La violencia en Culiacán cegó la vida de Ricardo Mizael, un adolescente que perdió la vida cuando menos lo esperaba. Su familia narró los últimos momentos del menor asesinado, quien abandonó su hogar por una tarea específica. "Era niño e iba por un biberón", expresaron sus parientes tras el ataque a balazos en el fraccionamiento Los Ángeles, al norte de Culiacán, Sinaloa.
El estudiante de 16 años caminó hacia una farmacia para adquirir insumos para gatos que había rescatado. En este escenario de inseguridad en Culiacán, un grupo armado interceptó al joven.
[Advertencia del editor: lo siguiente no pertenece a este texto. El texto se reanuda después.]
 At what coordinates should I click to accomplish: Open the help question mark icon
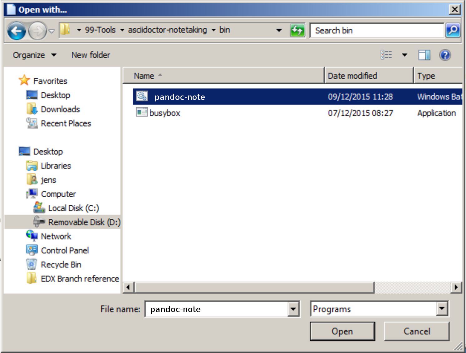[x=445, y=55]
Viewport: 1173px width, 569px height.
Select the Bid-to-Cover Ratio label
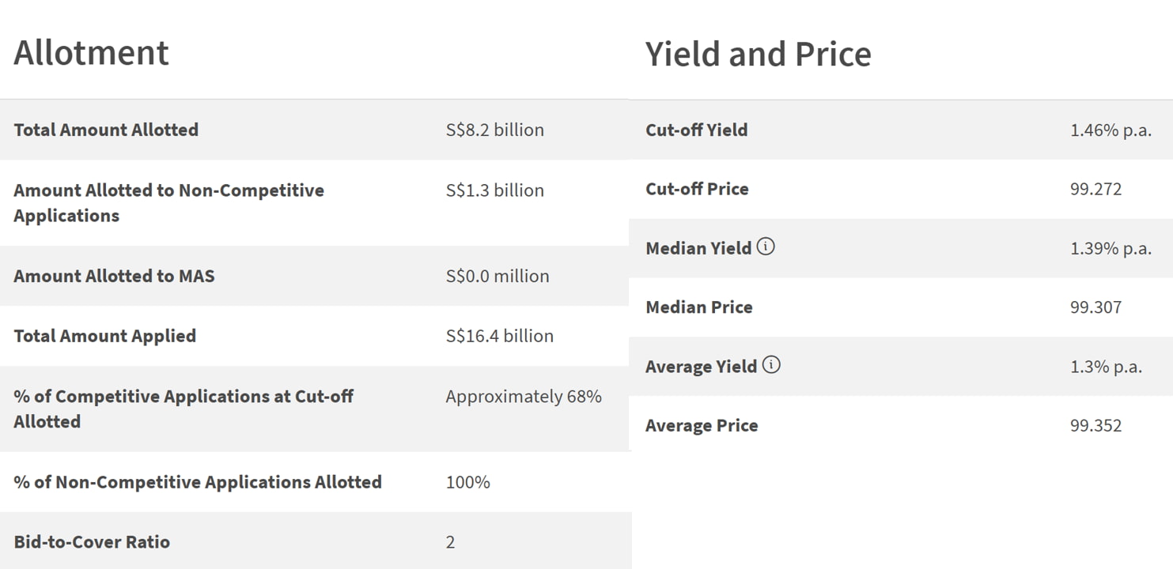92,542
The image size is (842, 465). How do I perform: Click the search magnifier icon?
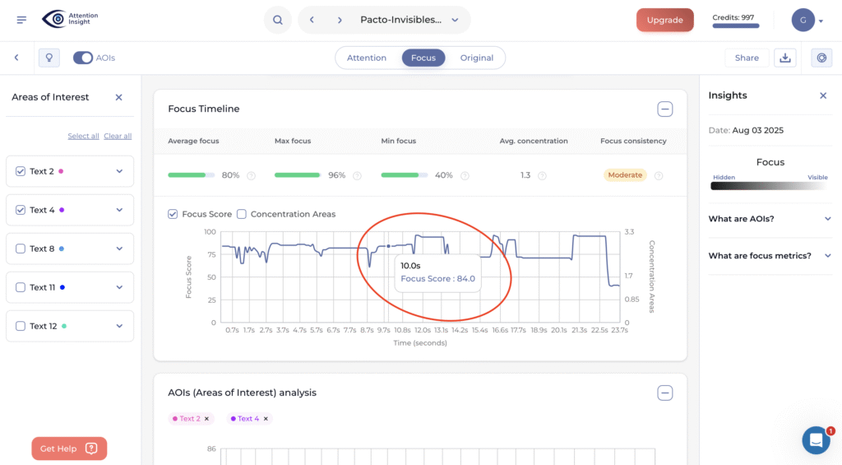tap(278, 20)
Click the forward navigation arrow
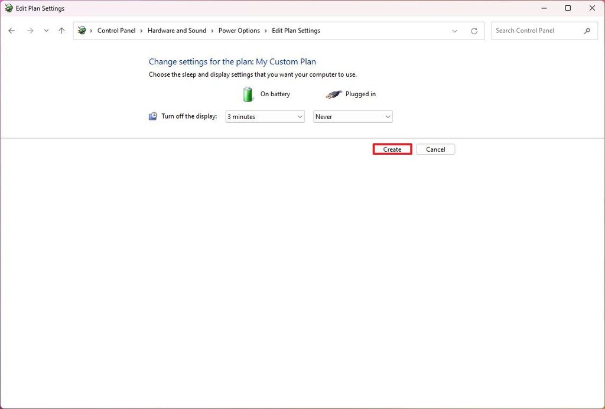 pos(30,30)
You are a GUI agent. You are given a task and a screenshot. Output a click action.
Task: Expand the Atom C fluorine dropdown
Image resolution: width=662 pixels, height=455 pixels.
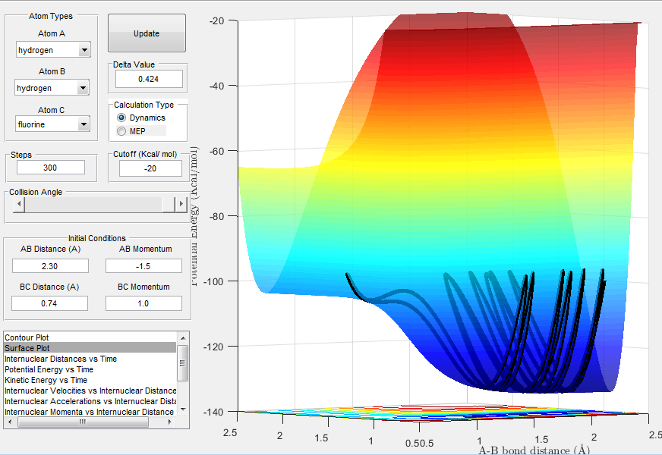(x=84, y=124)
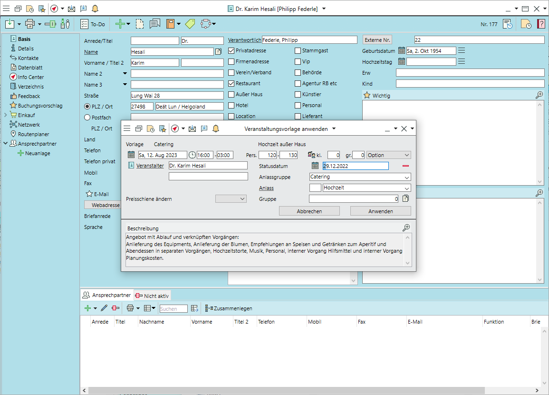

El círculo cercano de la víctima asegura que los agresores admitieron una confusión antes de terminar con la existencia del adolescente.
El suceso ocurrió un miércoles a las 10:00 horas cerca de la carretera a Imala. Ricardo Mizael se encontraba frente a un negocio de alimentos al momento de la agresión. Los sujetos dispararon en repetidas ocasiones contra el menor, quien falleció de forma instantánea debido a los múltiples impactos recibidos en su anatomía.
Durante el evento, una empleada del local de comida sufrió heridas por esquirlas de bala. Paramédicos de la Cruz Roja trasladaron a la mujer a un hospital para su atención médica. Elementos policiales acordonaron el área y preservaron los indicios balísticos encontrados en el sitio para las indagatorias de ley.